Keeping every word the same, give again only the lines from the one with "You are a computer-use" through the end of the data, both included, and leave every picture out.

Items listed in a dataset

=== Begin Enclosure ===

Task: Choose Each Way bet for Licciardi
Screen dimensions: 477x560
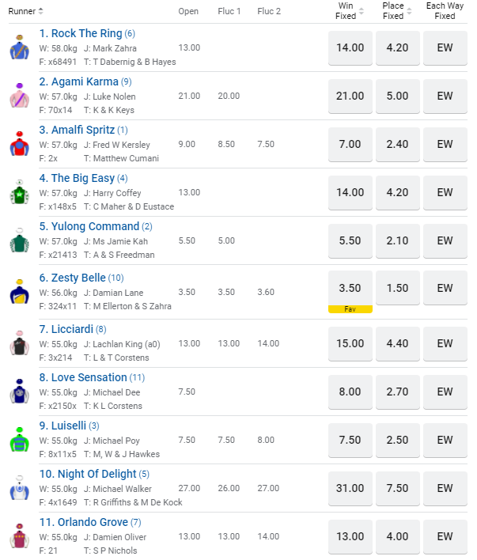Action: [445, 343]
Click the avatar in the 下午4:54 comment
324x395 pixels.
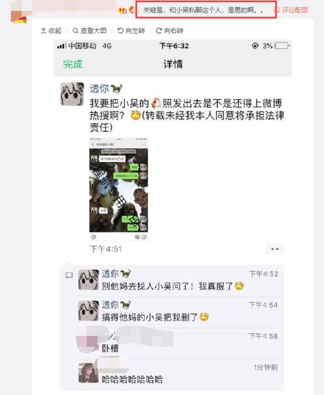(x=89, y=310)
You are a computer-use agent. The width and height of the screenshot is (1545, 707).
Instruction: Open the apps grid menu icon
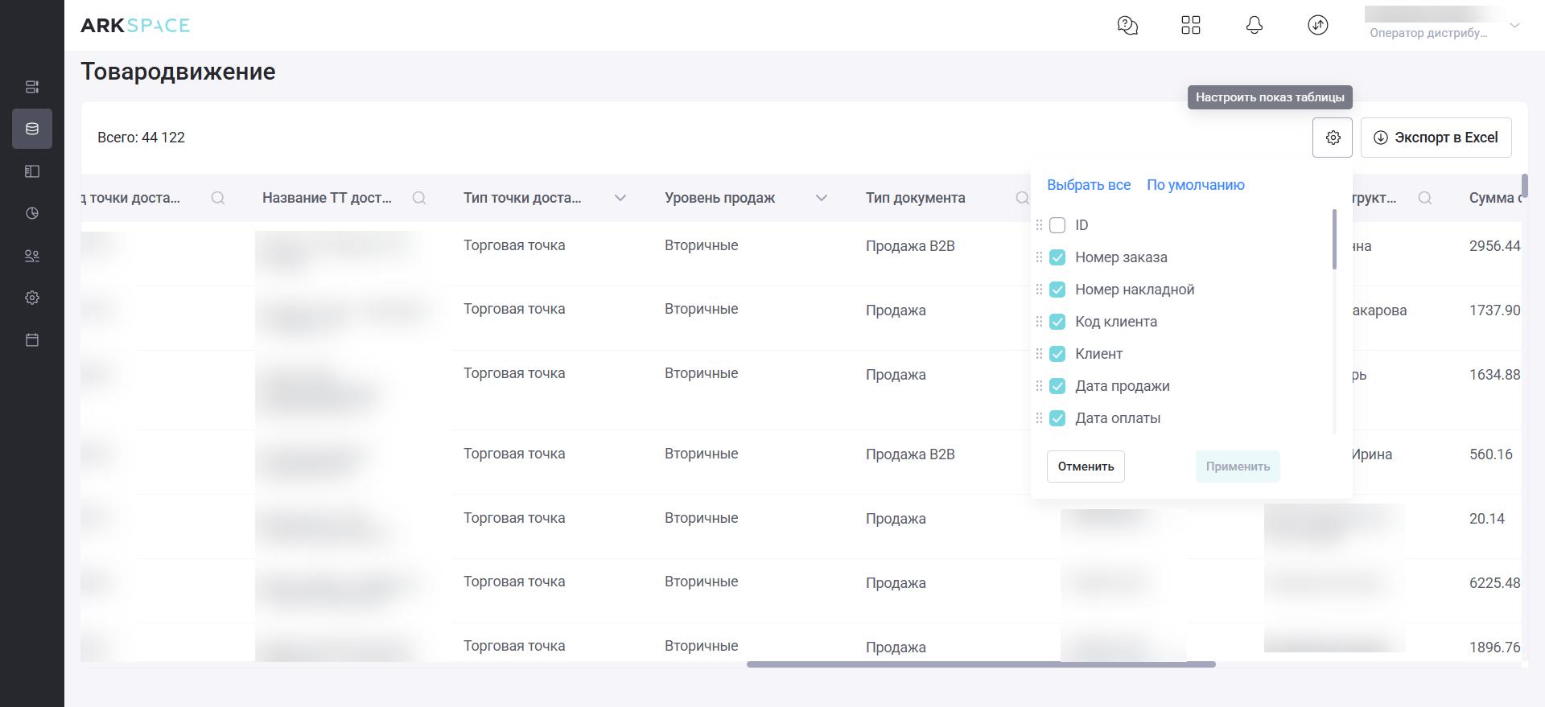[1191, 26]
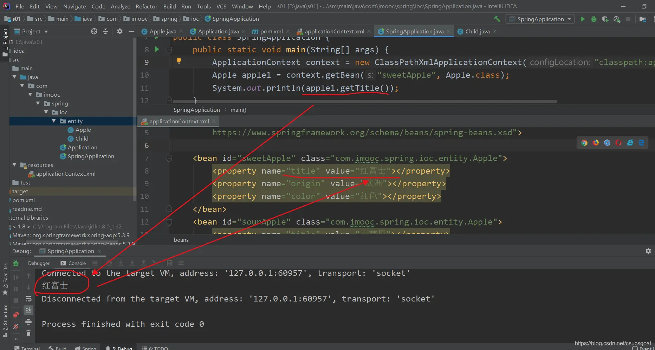655x350 pixels.
Task: Toggle soft-wrap in the console
Action: [28, 299]
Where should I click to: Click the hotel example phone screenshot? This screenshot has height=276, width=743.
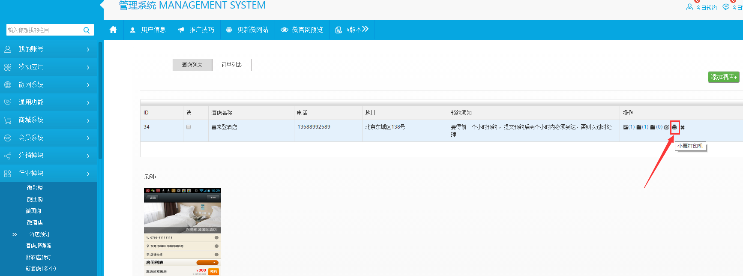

=== End Enclosure ===

» SOLUTION
You are a computer-use agent. The width and height of the screenshot is (1545, 707).
Instruction: Open the apps grid menu icon
[1191, 26]
655x350 pixels.
Task: Toggle soft-wrap in the console
Action: [28, 299]
Where should I click to: Click the hotel example phone screenshot? This screenshot has height=276, width=743.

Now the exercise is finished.